O deputado estadual Comandante Dan (Republicanos) criticou, nesta quarta-feira (08/04), a decisão do presidente do Senado, Davi Alcolumbre (União-AP), de não prorrogar os trabalhos da CPI do Crime Organizado, que investiga a atuação de facções e milícias no país.

Para o parlamentar, o encerramento da comissão, previsto para o próximo dia 14 de abril, ocorre em um momento sensível das investigações, quando temas estruturais e conexões mais profundas do crime organizado começam a ser alcançados.

“A CPI estava avançando em pontos estratégicos, especialmente na identificação das engrenagens financeiras que sustentam o crime organizado no Brasil. Interromper esse processo agora é um erro que pode comprometer resultados importantes para o país. Serve de exemplo as investigações sobre as transações entre Amazonprev e Banco Master, que já causaram, de imediato, uma perda de R$ 50 milhões para o patrimônio do servidor público do Amazonas”, afirmou.

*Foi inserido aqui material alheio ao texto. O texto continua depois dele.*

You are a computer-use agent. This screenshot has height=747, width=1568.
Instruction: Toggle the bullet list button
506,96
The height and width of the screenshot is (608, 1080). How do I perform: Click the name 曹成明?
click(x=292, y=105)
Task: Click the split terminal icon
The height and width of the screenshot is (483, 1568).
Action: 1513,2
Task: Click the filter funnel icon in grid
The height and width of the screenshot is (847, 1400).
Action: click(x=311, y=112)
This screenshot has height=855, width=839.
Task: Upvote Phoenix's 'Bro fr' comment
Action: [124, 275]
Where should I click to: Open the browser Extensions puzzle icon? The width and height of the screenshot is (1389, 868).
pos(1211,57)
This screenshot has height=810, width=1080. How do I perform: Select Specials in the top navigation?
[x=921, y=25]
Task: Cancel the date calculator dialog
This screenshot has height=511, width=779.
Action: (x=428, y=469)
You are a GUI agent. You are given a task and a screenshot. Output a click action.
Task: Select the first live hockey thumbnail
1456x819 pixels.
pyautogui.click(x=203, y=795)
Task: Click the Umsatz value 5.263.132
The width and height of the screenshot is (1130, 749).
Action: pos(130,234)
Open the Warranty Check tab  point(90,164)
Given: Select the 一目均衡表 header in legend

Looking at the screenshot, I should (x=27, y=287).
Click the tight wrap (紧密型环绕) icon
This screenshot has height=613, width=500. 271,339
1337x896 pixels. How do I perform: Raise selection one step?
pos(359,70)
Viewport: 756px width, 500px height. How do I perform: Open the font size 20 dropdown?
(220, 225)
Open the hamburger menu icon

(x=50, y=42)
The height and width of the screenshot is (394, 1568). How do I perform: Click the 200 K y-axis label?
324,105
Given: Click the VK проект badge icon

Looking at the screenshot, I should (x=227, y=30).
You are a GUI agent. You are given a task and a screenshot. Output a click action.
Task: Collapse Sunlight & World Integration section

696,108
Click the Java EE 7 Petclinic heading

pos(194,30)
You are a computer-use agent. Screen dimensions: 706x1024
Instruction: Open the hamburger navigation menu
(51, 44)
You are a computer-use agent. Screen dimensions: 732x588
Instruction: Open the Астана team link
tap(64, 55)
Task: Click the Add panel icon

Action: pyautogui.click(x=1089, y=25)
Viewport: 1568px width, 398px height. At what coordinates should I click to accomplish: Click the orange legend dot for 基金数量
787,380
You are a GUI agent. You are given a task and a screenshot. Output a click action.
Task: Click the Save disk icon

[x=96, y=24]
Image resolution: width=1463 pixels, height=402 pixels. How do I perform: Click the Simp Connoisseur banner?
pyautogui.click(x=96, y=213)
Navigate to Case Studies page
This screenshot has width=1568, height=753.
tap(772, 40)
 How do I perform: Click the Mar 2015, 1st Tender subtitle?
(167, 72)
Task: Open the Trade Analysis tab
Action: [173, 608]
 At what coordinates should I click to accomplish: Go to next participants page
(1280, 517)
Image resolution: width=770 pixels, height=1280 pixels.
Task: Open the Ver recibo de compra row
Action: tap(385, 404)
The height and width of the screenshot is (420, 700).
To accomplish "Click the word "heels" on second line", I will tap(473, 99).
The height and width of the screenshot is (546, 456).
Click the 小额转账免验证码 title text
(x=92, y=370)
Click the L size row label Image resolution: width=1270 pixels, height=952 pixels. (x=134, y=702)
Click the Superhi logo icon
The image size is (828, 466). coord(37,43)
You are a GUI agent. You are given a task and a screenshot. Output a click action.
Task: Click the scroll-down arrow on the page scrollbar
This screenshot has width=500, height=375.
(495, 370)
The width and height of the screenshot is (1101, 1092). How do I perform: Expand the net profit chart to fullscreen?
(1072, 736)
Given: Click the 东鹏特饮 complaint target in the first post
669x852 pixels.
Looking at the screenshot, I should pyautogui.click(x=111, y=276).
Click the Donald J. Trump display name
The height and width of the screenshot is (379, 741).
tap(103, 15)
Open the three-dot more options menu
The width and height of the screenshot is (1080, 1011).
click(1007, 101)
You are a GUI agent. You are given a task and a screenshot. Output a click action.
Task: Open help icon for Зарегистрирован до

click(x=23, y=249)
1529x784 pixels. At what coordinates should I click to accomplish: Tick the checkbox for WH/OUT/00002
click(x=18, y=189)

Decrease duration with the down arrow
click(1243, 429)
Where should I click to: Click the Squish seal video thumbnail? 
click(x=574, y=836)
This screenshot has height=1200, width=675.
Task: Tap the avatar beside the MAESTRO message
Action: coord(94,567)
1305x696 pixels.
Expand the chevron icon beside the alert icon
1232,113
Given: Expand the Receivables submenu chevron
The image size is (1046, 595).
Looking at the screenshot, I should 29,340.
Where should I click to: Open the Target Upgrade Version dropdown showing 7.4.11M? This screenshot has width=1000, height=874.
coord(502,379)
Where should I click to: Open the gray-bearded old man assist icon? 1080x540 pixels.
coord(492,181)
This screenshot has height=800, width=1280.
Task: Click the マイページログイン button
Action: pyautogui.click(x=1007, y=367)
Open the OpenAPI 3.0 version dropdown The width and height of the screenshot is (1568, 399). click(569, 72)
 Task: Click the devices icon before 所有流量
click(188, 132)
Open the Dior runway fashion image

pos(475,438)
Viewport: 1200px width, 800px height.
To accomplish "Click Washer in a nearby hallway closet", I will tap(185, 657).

A comissão teve o pedido de prorrogação por 60 dias apresentado pelo relator, senador Alessandro Vieira (MDB-SE), mas a solicitação foi negada sob a justificativa do calendário eleitoral de 2026.

Comandante Dan destacou que o aprofundamento das investigações é fundamental para estados como o Amazonas, onde o crime organizado apresenta forte presença territorial e atuação integrada a rotas nacionais e internacionais.

O deputado também chamou atenção para a relevância de apurações envolvendo o sistema financeiro, incluindo suspeitas investigadas pela CPI relacionadas ao Banco Master, que podem ter reflexos diretos em estruturas estaduais.

“Quando falamos de crime organizado no Amazonas, estamos lidando com uma realidade complexa, que envolve fronteiras, rios e rotas internacionais. Sem investigação profunda, especialmente no campo financeiro, o enfrentamento fica incompleto”, ressaltou.

Segundo o parlamentar, o encerramento antecipado da CPI pode representar perda de oportunidade para consolidar diagnósticos mais precisos e fortalecer políticas públicas de segurança.

Comandante Dan defendeu ainda que as informações já levantadas pela comissão sejam plenamente utilizadas pelos órgãos de controle e segurança, e que novas frentes de investigação sejam consideradas, caso necessário.

“Não podemos permitir que uma investigação dessa magnitude termine sem extrair todo o seu potencial. O Brasil precisa enfrentar o crime organizado com seriedade, inteligência e continuidade”, concluiu.